His essay “The Truth of Masks” speaks about the power and necessity of illusion in Shakespeare’s plays and the importance of the costumes. He goes on and on about it, and then ends the essay with the following statement:

“Not that I agree with everything that I have said in this essay. There is much with which I entirely disagree. The essay simply represents an artistic standpoint, and in aesthetic criticism attitude is everything. For in art there is no such thing as a universal truth. A Truth in art is that whose contradictory is also true. And just as it is only in art- criticism, and through it, that we can apprehend the Platonic theory of ideas, so it is only in art-criticism, and through it, that we can realise Hegel’s system of contraries. The truths of metaphysics are the truths of masks.”

Okay, Wilde, we get it. You like to mess with people’s heads. But did you have to do it to college seniors who just spent four hours analyzing your essay line-by-line?
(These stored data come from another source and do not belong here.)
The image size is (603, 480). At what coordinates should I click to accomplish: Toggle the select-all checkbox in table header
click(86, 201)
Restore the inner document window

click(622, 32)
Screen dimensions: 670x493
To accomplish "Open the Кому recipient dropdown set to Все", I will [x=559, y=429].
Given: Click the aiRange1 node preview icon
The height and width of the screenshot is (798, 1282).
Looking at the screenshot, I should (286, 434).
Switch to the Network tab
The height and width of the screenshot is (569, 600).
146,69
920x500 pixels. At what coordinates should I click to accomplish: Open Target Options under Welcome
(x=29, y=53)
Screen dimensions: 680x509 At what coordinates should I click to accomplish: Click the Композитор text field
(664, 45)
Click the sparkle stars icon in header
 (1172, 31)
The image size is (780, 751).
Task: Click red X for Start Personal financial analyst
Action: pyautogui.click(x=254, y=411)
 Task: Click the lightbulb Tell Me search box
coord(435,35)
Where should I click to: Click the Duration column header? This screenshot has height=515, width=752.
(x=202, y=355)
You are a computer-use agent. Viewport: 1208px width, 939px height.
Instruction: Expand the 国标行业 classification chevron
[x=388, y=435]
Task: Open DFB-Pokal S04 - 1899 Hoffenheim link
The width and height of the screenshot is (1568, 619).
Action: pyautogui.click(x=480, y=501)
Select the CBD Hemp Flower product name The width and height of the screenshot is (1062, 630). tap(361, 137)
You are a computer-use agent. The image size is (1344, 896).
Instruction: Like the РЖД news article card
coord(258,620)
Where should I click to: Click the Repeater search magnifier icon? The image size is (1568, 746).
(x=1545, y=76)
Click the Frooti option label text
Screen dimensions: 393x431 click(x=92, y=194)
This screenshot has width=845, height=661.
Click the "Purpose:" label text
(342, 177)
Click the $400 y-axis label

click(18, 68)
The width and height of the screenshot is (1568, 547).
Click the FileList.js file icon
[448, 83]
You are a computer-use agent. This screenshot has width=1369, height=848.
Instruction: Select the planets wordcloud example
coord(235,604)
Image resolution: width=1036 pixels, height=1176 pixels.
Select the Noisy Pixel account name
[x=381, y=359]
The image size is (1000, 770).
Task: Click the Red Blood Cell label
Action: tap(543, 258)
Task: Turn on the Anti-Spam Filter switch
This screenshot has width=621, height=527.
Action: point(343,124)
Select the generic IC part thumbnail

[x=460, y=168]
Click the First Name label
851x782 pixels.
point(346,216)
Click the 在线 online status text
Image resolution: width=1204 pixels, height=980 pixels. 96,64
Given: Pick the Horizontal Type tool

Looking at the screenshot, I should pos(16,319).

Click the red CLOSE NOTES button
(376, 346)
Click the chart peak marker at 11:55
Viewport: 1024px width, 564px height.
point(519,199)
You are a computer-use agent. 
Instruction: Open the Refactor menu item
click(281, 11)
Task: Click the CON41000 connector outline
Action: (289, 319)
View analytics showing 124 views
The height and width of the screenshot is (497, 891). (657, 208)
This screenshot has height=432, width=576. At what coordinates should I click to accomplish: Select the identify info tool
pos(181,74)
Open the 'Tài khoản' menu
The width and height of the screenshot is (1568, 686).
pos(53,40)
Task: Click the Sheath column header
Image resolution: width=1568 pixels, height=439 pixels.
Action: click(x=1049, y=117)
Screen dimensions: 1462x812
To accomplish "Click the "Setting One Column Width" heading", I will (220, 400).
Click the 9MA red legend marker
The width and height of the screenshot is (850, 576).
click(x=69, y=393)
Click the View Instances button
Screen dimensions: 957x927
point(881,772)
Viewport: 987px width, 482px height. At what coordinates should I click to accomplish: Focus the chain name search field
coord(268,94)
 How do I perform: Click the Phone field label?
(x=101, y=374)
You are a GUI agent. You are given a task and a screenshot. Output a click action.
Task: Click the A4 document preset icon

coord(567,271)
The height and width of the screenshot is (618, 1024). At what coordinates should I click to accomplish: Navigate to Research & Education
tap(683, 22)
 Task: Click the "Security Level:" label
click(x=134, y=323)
The reason I bring up this essay in particular is not just because it mentions Shakespeare. It is because it reminds me of Shakespeare, a bit. I mentioned that most of my class felt the need to over-analyze this work, to the point where we were practically tearing our hair out to get to the root of it all. And isn’t that what a lot of us do with Shakespeare’s work? We go line by line, one word at a time, checking out every possible definition for the antique words we no longer use and the phrases which make no sense to a modern reader at first glance. We search for patterns in the pentameter like a schizophrenic searching for messages from aliens in the personals ads.

Am I saying Wilde = Shakespeare? No. Of course not. That would be ridiculous. Absolutely not.

Okay, maybe a little.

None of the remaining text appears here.